There is definitely evidence of myself on this thing. Plenty of it. With me divulging secrets, circular thoughts, and long-winded desires to a white box that keeps getting longer and longer as I continue typing with ferocity. It is 2018. I may not be exactly the person I was when I created this thing, but she’s still in there. Different but still the same.
I found something on the East Coast that I did not know I ever would. I always had a fear I would never get one but here it is, across a continent. I found something to be passionate about. I found something that I am good at. I found that I am capable. For many years, I always felt shadowed by friends and classmates who were taller, prettier, more eloquent. For the first time in my life, I entered a situation I was expected to excel in. At the end of it, I fulfilled that prophecy. That internship experience last year provided me with the thing I have always known was stewing inside of me. I am capable of doing good- and I can be damn good at it.

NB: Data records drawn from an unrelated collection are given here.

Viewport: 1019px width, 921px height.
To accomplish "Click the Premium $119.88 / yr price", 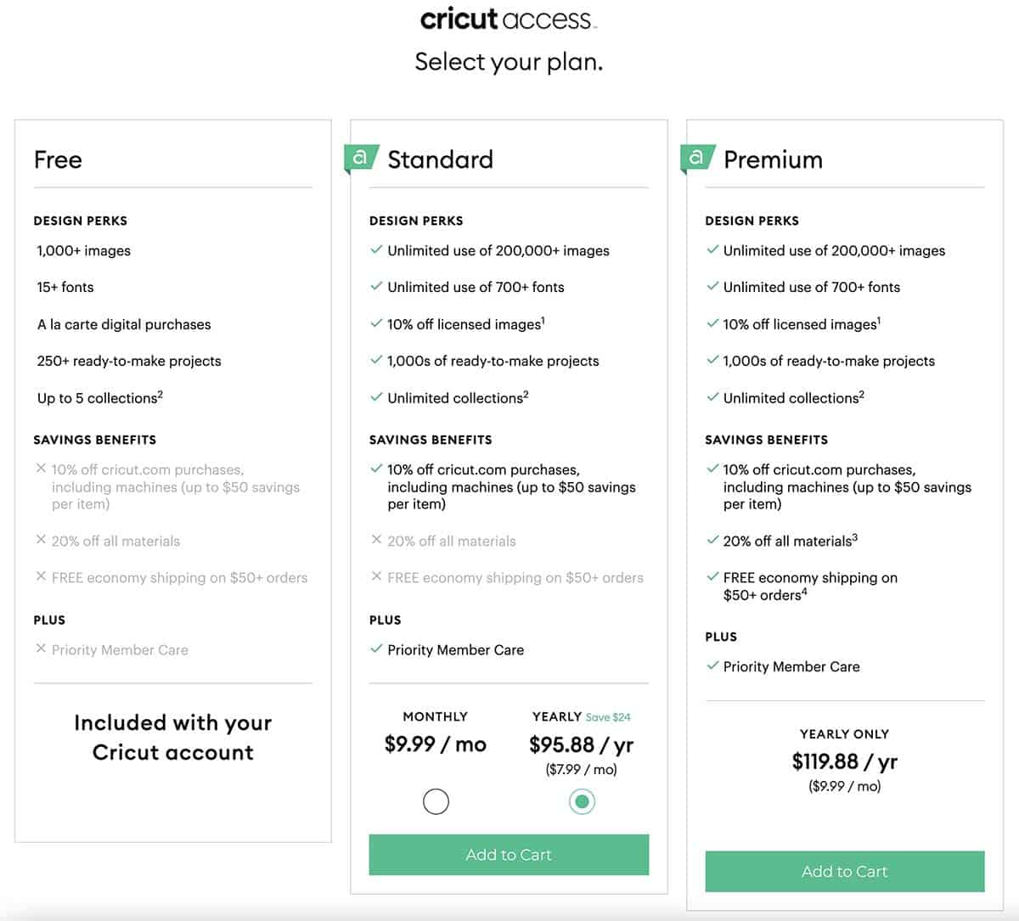I will coord(845,761).
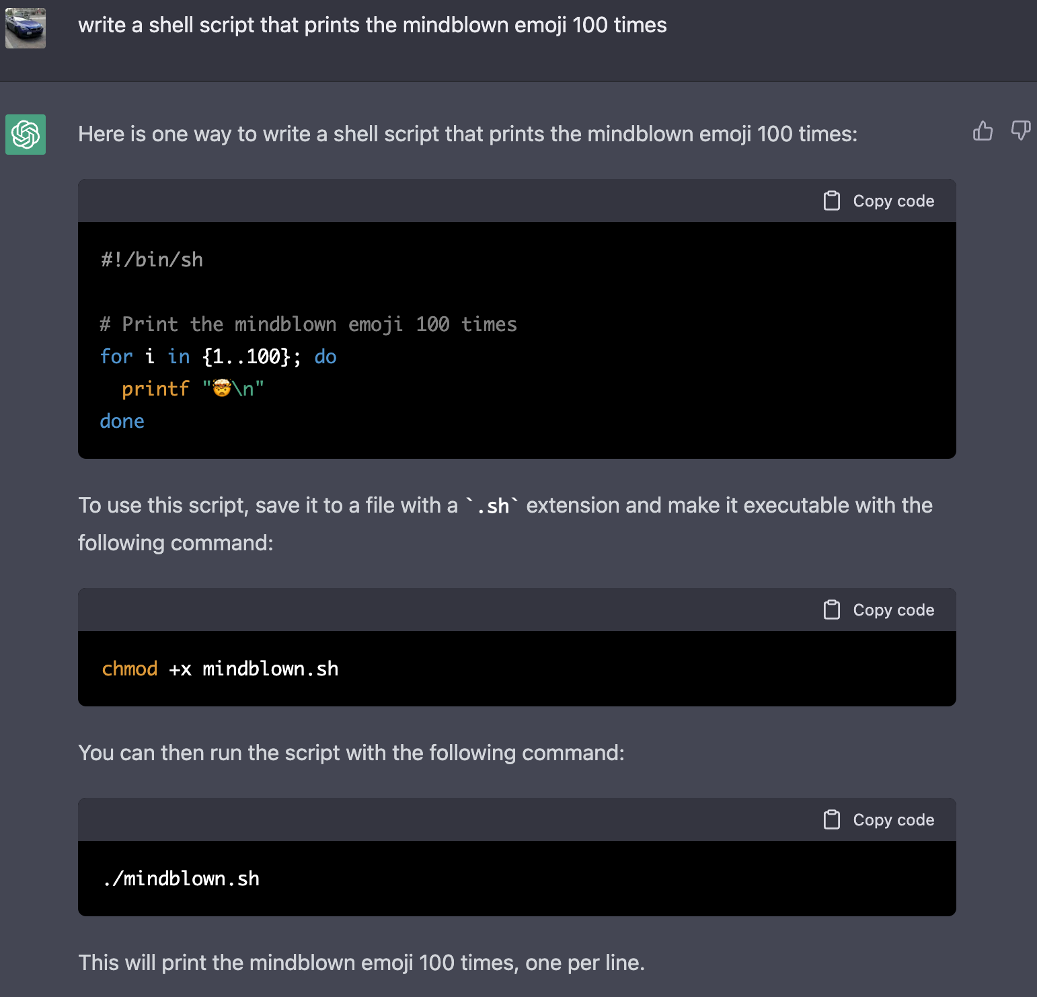Click the done keyword in the code block
Viewport: 1037px width, 997px height.
click(122, 420)
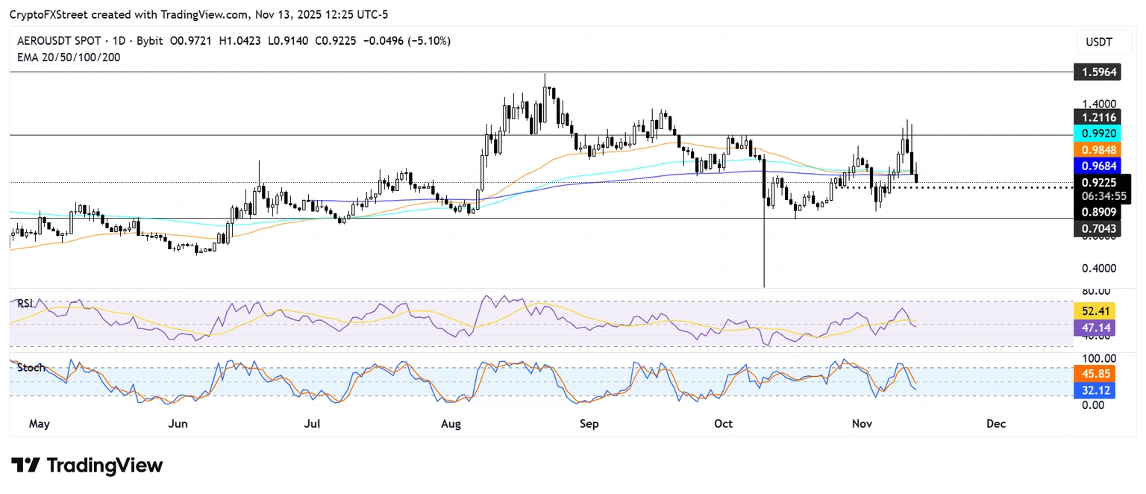
Task: Click the yellow 52.41 RSI value tag
Action: [x=1098, y=310]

2017 was a year of finishing. In prominence, graduating college comes first. I will never forget the day my mother and my sisters saw me walk across the stage. With every statistic stacked against me, I somehow sauntered into that moment. I finished a prestigious internship. Before I finished that, I procured a full-time job. I finished a cross-country road trip. I finished all the assignments, crossed all the ‘t’s and dotted all the ‘i’s that I needed to. And I proceeded to the part of my life that I have been yearning for so long- moving on.
Unfortunately, for myself, moving forward comes hand in hand with anxiety. I was caught in the whirlwind of change. Changing faces, changing weather, changing cultures. Friday nights are never going to be the same. This isn’t the local dingy college bar that I used to go to. We do tapas now. Tres Gringos is now an Irish Open Bar. I started 2017 head over heels in love with a man who never quite loved me back. With him barely ushering himself out the door, another man comes along unexpectedly making waves in my worldview of what love is supposed to look like. Now, love feels like love. Love for some reason does not feel like a sacrifice- a punishment for the fleeting moments of good. Now, I dance with that man on dance floors I swore to be sacred ground, with the two index fingers sticking up as he wiggles about. How I would have felt about that before isn’t the same playful, giddyness that I feel about it now. Things have changed. What changed is that my idea of what the world is supposed to look like and feel has been turned upside down. And even though that creates pandemonium in my heart, it is okay. Change is okay. For once, I believe that I will be okay.
I watched a Claire video where she said, “Being able to sustain a consistent level of happiness is difficult when the foundation of who you are is unstable.”
In light of the past year, who am I in 2018?
I am someone who wants to keep learning- who will never stop trying to learn and get better. I am someone who is not afraid of apologizing- someone who admits their shortcomings and works on delivering a better result. I am someone who will find the good first- a person who approaches people with kindness and grace, provides them with the respect they deserve. I am someone who is open to the unknown- present with the now, instead of fearing the future.
Although there has been many trials and tribulations to now (and they will continue), here I am. And I’m going to be okay.